I wonder if those large sites ever delete single articles from those sitemap structures of if they keep all old post in there...

Especially for newspapers, sometimes you need to delete old articles and search for them deep in your sitemap-index-structure can be a bit tedious...

Jun 07, 2009
Posted by:
Ani Lopez #2

Hi David, thanks for come and comment. There are few options to manage 'expired content' but in a newspaper it is not expired, it becomes part of the library.

If content is too old quite sure there is no reason to include it at sitemaps.xml files but accesible using internal search or similar.

Anyway I'll try to ask the ones I have some contact.

Oct 08, 2010
Posted by:
Daan #3

Does anyone know what the maximum is of Sitemap Writer Pro?
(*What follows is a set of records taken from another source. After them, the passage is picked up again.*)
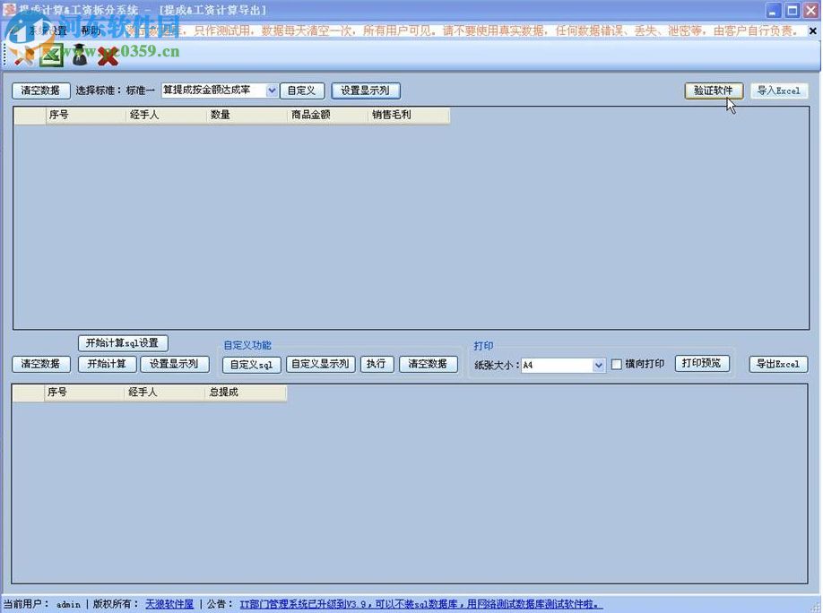823x613 pixels.
Task: Click the 验证软件 button to verify software
Action: tap(713, 91)
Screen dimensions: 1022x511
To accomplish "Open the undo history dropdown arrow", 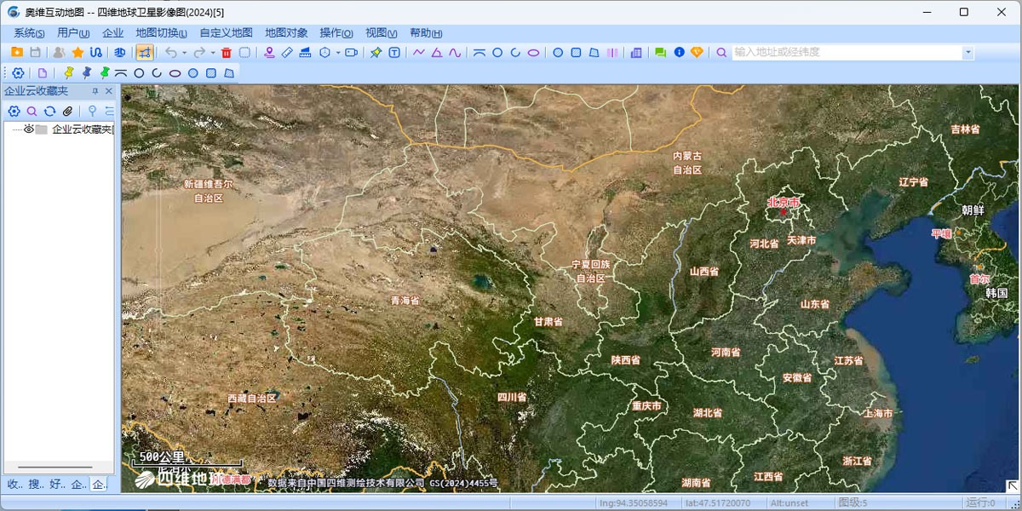I will pos(184,53).
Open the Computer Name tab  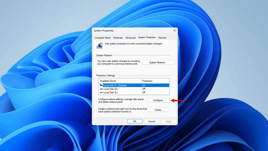click(x=103, y=37)
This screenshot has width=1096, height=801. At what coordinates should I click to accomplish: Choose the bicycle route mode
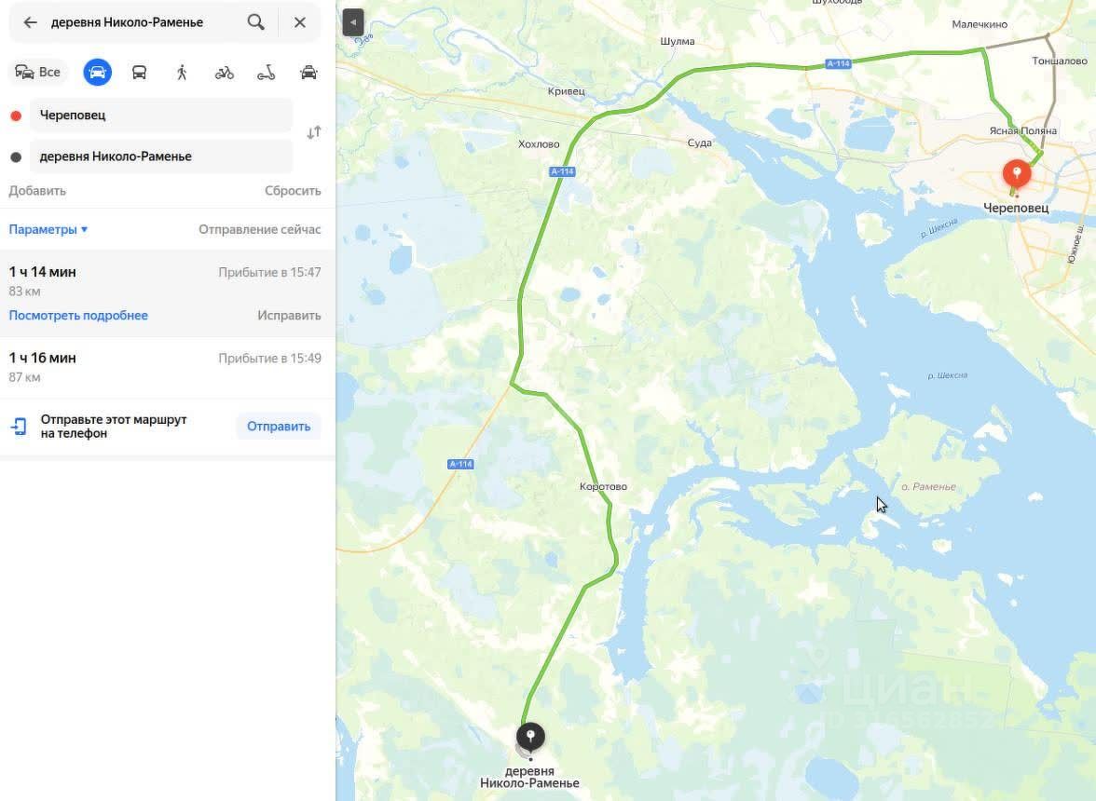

We are working with Magento on a webshop for 700.000 products. Can we use that tool for this?

Oct 26, 2010
Posted by:
BulkDog #4

I have a website with millions of links. I just have 2 .xml.gz sitemaps with 50k latest url each and updated every 5 hour. If i create about 20 sitemap, is it will be effected to indexed page? For now google only indexed about 140k urls.
Regards

Oct 27, 2010
Posted by:
Ani Lopez #5

Hi Buldog,
Take into account that one thing is to make available all these URLs for the search to be indexed, what is a must, but another different one is how many of these URLs Google decides to index.

This last one it is directly related to the relevance your site has for Google. It was explained by Matt Cutts in one of his GoogleWebmasterHelp videos http://www.youtube.com/user/GoogleWebmasterHelp#grid/user/841CB8F9F31BF5D5

Cheers

Nov 05, 2010
Posted by:
Rakesh9 #6

So do those large websites just delete the expired urls from the existing sitemaps and update them???

Nov 07, 2010
Posted by:
Ani Lopez #7

Hi Rakesh9,
The xml sitemap strategy must reflect what has been decided to happen to expired content but it is a complete different story, a good topic for a new article.

Cheers

Jun 18, 2011
Posted by:
Mark Carter #8

Hi there ... many thanks for this. I'd also be very interested to see what you have to say on handling expired products and sitemap.xml's. For a large site this can be a considerable problem - especially if there is no automatic way to recreate the sitemap from the database directly.

Oct 23, 2011

Good stuff. Even though it's an 'old post' it's still valueable information!

Jan 19, 2012
Posted by:
Jay #10

Can anyone recommend a good 3rd party site map builder that will handle 10 million urls? Also one that doesnt cost too much, we have been looking but unable to find a reliable and cost effective provider. thanks!

Jan 19, 2012
Posted by:
Ani Lopez #11

Hi Jay, it must be a huge site if it has 10 million URLs!
When you reach that level a 3rd party is never a solution, your CMS should be the one creating and updating the xml sitemap files you need.

Unfortunately I don't know any software that could crawl 10 million URLs and create the files for you but it could be done by directories to lower the numbers in smaller chunks.

Jan 27, 2012
Posted by:
nobody #12

Guys, how to create multiple sitemaps? any naming pattern?